Through the correlation analysis of various lactation traits, it was found that the correlation between total protein yield (PY) and total milk fat yield (FY) is the highest, reaching above 0.9 (Figure 1). This strong positive correlation suggests a significant relationship between the production of protein and fat in milk, indicating that these two components tend to vary together in response to genetic or environmental factors.

In this study, a comprehensive analysis of genome-wide variations led to the identification of 2,208,174 genetic markers. Among the detected genetic markers, 2,012,270 were identified as SNPs and 195,904 were classified as insertion–deletion (Indel) variants. Following stringent filtering criteria, a refined set of 99,261 markers was retained, comprising 93,494 SNPs and 5767 Indels.

3.2. Population Structure

Upon obtaining PCA scores, the samples under investigation can be visualized via a scatter plot that utilizes the values of the first three principal components as axes. Referring to Figure 2, in scatter plots Figure 2A, it is evident that the majority of individuals within herds MB and NB are distinctly isolated from one another. In the scatter plot in Figure 2B, we can observe clustering, particularly in groups MB and ZB, where these two clusters overlap and are closely grouped together in multiple instances. In Figure 2A,C, it is evident that the herds are broadly segregated into three distinct clusters. One cluster predominantly consists of NB herds, whereas the other two clusters are primarily composed of MB, ZB, and DB herds, respectively.
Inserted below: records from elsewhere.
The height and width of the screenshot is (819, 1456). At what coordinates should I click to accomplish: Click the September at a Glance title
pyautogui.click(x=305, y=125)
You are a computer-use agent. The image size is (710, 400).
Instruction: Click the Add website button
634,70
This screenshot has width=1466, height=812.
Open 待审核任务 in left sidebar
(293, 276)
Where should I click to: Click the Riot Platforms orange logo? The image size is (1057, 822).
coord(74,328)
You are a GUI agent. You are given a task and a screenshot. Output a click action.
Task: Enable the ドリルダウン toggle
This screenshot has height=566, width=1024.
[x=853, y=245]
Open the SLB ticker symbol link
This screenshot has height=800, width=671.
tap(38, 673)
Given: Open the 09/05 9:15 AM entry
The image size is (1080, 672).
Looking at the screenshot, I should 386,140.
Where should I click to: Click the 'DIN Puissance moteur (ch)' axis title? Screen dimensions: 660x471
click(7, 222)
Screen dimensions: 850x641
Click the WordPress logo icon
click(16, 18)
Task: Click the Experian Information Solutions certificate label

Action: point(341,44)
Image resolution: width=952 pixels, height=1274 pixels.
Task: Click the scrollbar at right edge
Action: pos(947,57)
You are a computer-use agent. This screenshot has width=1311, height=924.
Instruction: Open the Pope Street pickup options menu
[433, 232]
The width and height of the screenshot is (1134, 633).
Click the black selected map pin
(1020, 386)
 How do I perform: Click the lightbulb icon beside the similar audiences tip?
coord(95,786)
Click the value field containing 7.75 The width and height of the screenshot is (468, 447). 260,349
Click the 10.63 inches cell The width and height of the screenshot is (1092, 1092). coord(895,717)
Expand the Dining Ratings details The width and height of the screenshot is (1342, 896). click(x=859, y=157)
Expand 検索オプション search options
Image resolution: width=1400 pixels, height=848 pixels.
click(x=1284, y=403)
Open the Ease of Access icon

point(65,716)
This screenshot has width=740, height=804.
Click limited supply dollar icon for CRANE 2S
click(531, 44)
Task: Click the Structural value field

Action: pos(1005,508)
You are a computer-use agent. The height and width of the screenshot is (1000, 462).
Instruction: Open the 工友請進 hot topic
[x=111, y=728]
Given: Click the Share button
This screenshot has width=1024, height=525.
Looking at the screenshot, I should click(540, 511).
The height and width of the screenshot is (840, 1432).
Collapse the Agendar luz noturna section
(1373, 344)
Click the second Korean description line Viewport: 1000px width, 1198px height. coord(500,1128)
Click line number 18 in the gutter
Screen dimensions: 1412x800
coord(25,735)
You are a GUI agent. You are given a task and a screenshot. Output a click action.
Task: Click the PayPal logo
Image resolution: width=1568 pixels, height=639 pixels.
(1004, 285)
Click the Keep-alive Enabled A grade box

To establish the optimal number of clusters (k), we used the Admixture software and evaluated cross-validation error rates. The Admixture algorithm performs model-based clustering and estimates the proportion of ancestry from K ancestral populations. By minimizing the cross-validation error rates, we identified the value of k = 3 that best fits our data. Figure 3 displays the line graph depicting the cross-validation error rate.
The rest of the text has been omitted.